**Extracted text**
========
Rand Fishkin: Same here.
How Did You Transition from Clients to Products?
Brian Clark: Of course, clients are going to come to you at that point. Talk a little bit about growing from web design to more of a full-service SEO and marketing consulting shop.
Rand Fishkin: Yeah, it wasn't strategic in any way. It was just we were in debt and then deeper in debt, and then very, very deep in debt. We were just searching for anything that could make us any money. So when some of our clients started needing SEO, at first we were outsourcing it, then we couldn't even afford to pay our subcontractors. So we had to do it ourselves.
I’ll tell you those years 2002 to 2005, 2006, we really were just an amateur, didn't know what the hell we were doing, mess.
Brian Clark: You knew what you were doing as far as SEO, but managing the firm. I had that problem with my previous businesses. I was a disaster at managing.
Rand Fishkin: Yeah, let's see. I think we were mediocre at SEO in 2004. We were maybe decent at it in 2005 and we were getting good in 2006, I think, compared to some of the professionals out there today. Even Moz at its height of consulting I don't think would compare to the quality of service that you might get from a company like Distilled or Seer Interactive or Define or some of the big names in the niche of SEO who are specialists.
We only had a few years of experience, we were a very small team. We didn't have processes nailed down. I think for us in a lot of ways the transition to software was made easier by the fact that we were never that great at consulting.
Who Was Your Inspiration?
========
**Data provided**
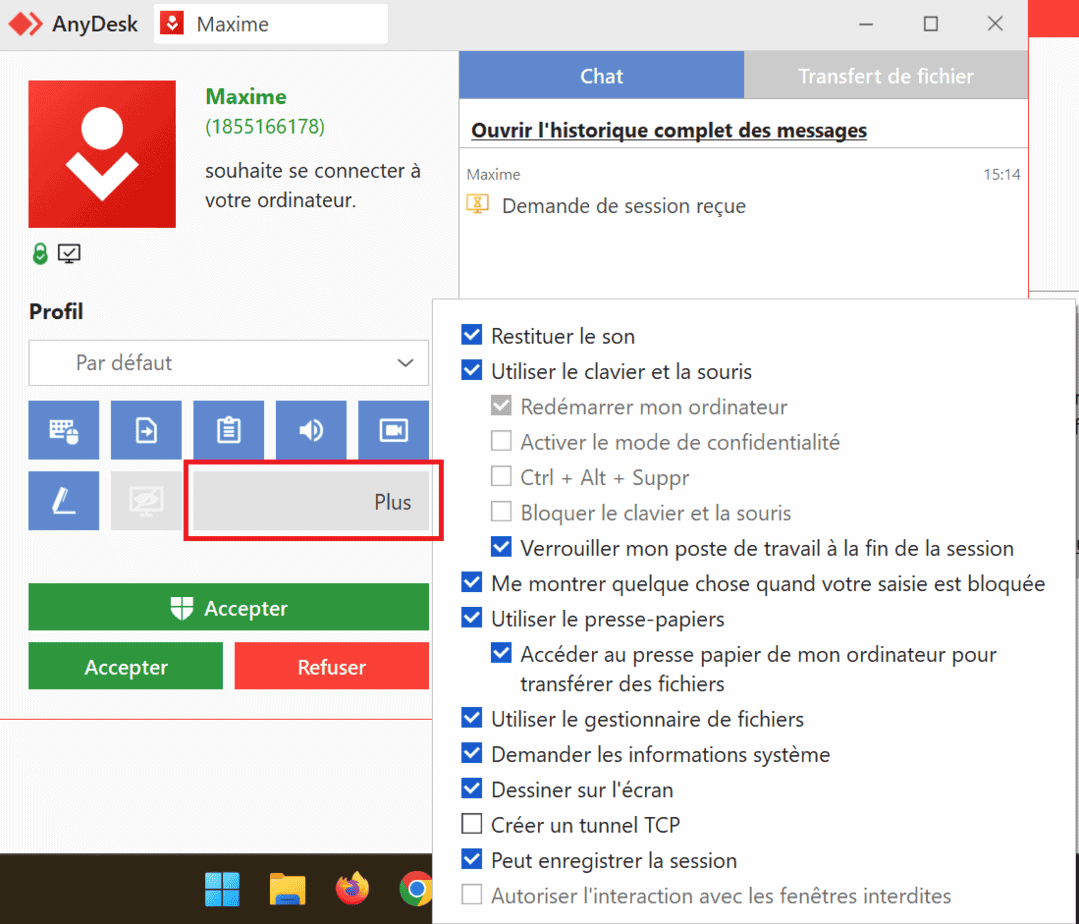1079x924 pixels.
Task: Click the green lock verification icon
Action: point(40,253)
========
**Directions**
1) Which SEO specialist companies does Rand Fishkin name in the interview excerpt?
2) Retype the interview excerpt from "Rand Fishkin: Yeah, let's" up to and including "who are specialists.".
3) Extend the interview excerpt about moving from clients to products, picking up after its last line.

**Outputs in order**
1) Distilled, Seer Interactive, and Define.

2)
Rand Fishkin: Yeah, let's see. I think we were mediocre at SEO in 2004. We were maybe decent at it in 2005 and we were getting good in 2006, I think, compared to some of the professionals out there today. Even Moz at its height of consulting I don't think would compare to the quality of service that you might get from a company like Distilled or Seer Interactive or Define or some of the big names in the niche of SEO who are specialists.

3)
Brian Clark: That is so interesting. We both know Greg Boser, and he always talks about transitioning away from clients. But then he’s so damn talented that he'll land Disney or something and then he can't say no.
So it's almost a blessing if you're running away from something. For example, before I started Copyblogger, I hated the business I had and I just kind of walked away from it. Sometimes it's almost better that way. That's interesting.
Let me ask you this about software, because I remember back in 2005, I was big fans of the guys over at 37signals and was just so impressed that they were able to evolve from a design shop to an SaaS company. I always tell people the thought that ran through my head, “It's too bad I could never do that. Then, of course, that's what we do, but through a very, very convoluted path.
Did you look to those guys at all for inspiration when you wanted to move to software?
Rand Fishkin: I wish I had. I think that would have been really smart. I actually discovered a lot of their content and posts after we made the transition, so maybe around end of 2007, 2008, 2009.
It was one of those things where we were really not savvy about what we were doing. This is how unsavvy the move was. We had built some tools that we were using internally at Moz for our own consulting clients, and I would sometimes show them off to people when I'd speak at conferences or go to events, that kind of thing.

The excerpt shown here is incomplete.